Where Will Oil Go Next

Last week, I was buying Puts on Exxon Mobil Corporation (NYSE: XOM).

The trade worked exactly as planned.

This is my new setup.

The de-escalation narrative pushed oil stocks lower, and anyone positioned correctly made money on the way down.

But I just made an opposite trade on a different oil stock…

It’s the same sector, in the opposite direction, and I won again.

That might sound confusing. I’ll explain everything.

This is exactly how I trade the hottest sector in the market right now.

Oil Price Swings

I don’t buy the happy-ending story for the war just yet.

We’ve already seen a lot of volatility and very few signs of de-escalation.

Trump posts about “great progress” in peace talks, and oil prices drop lower. Then Iran contradicts everything, tensions pick back up, and oil rips higher again.

This has already happened a few times since the war began on February 27…

Most traders will get eaten by the whipsaw as they try to guess which headline will come out next.

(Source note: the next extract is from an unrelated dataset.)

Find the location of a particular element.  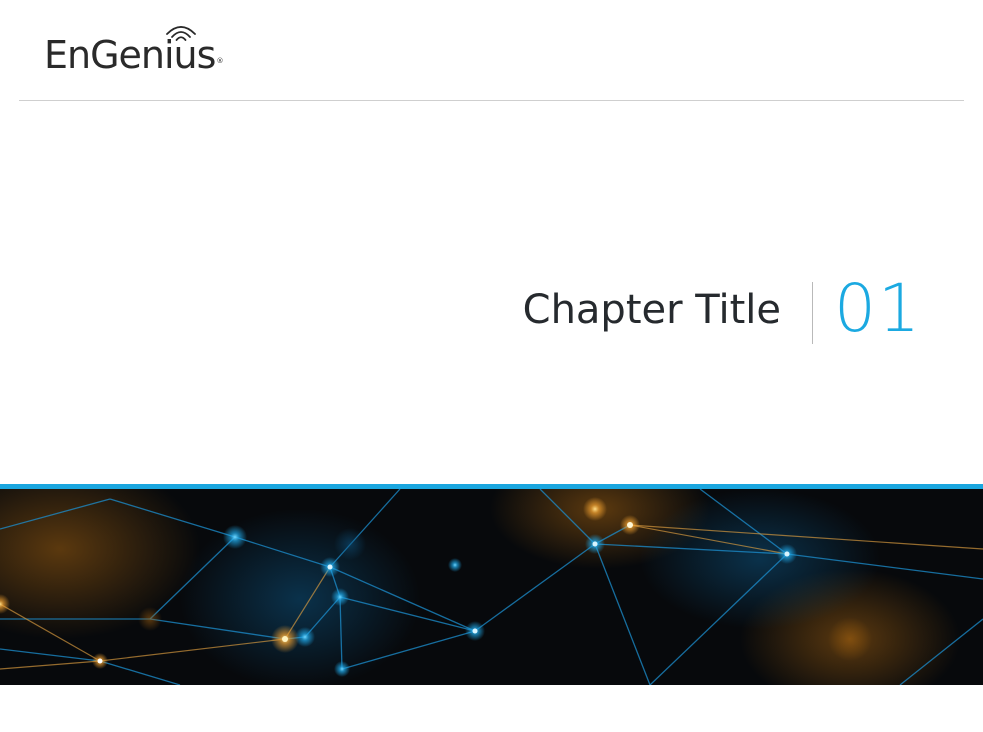

header-divider is located at coordinates (492, 100).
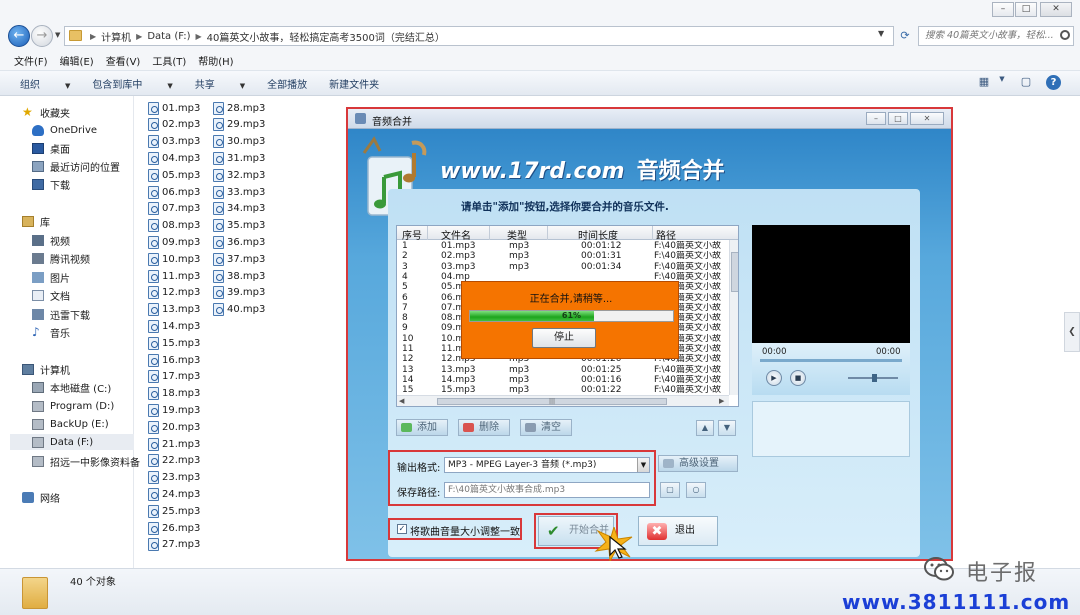  What do you see at coordinates (174, 528) in the screenshot?
I see `file-item: 26.mp3` at bounding box center [174, 528].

I’m not guessing about headlines. I’m watching the chart, waiting for the move to get overextended, and positioning for a pullback or rally.

That’s exactly what happened with XOM and OXY.

Here’s the move I covered on XOM.

When XOM got overextended to the upside, and Trump started boasting of peace talks, I rode the momentum lower.

Then, I saw that OXY sold off on March 31 and April 1 as Iran denied Trump’s claims, and I traded the rally.

Here’s XOM as it fell lower:

XOM chart multi-day, 1-minute candles Source: StocksToTrade

Here’s OXY as it rallied on April 2:

OXY chart multi-day, 1-minute candles Source: StocksToTrade

My OXY Trade

OXY fell lower for multiple days this week after making new highs on March 31 as peace-talk optimism dragged the entire energy sector down.

By the afternoon of April 1, the selloff looked exhausted, OXY was pushing back above $62, and it seemed prime for a bounce.

I didn’t need OXY to reverse the entire war-driven selloff. I just needed it to jump a bit. And jump it did.

By the morning of April 2, OXY had pushed from the low $61s back above $65. I exited between 9:30 and 10:30 A.M. EST, right into that strength.

The whole trade lasted less than 24 hours.

Could it have gone higher? Maybe. But that’s not the point. The point is, we got out with gains before Trump’s next Truth Social post could destroy our thesis.

Why This Works

Here’s what most traders miss about this war…

The Iran conflict hasn’t created a one-directional oil trade. It’s created a pendulum.

Peace talks push prices down. Escalation brings prices back up. Back and forth, back and forth.

And every swing is a tradeable opportunity, if you know what to look for…

Early this week, the pendulum swung toward de-escalation. Puts on XOM made sense. But then the pendulum swung too far, the selloff got overextended, and Calls made sense.

I’m not bullish or bearish on oil. I’m just trading the ebb and flow of the most volatile sector in the market. And options are the perfect tool for it.

I’m not done with oil.

The war isn’t over. The peace talks are still chaotic.

This pendulum is going to keep swinging, and I’ll be ready on both sides of it.

Stay Street Smart,
Jeff Zananiri

*Past performance does not indicate future results, Not typical.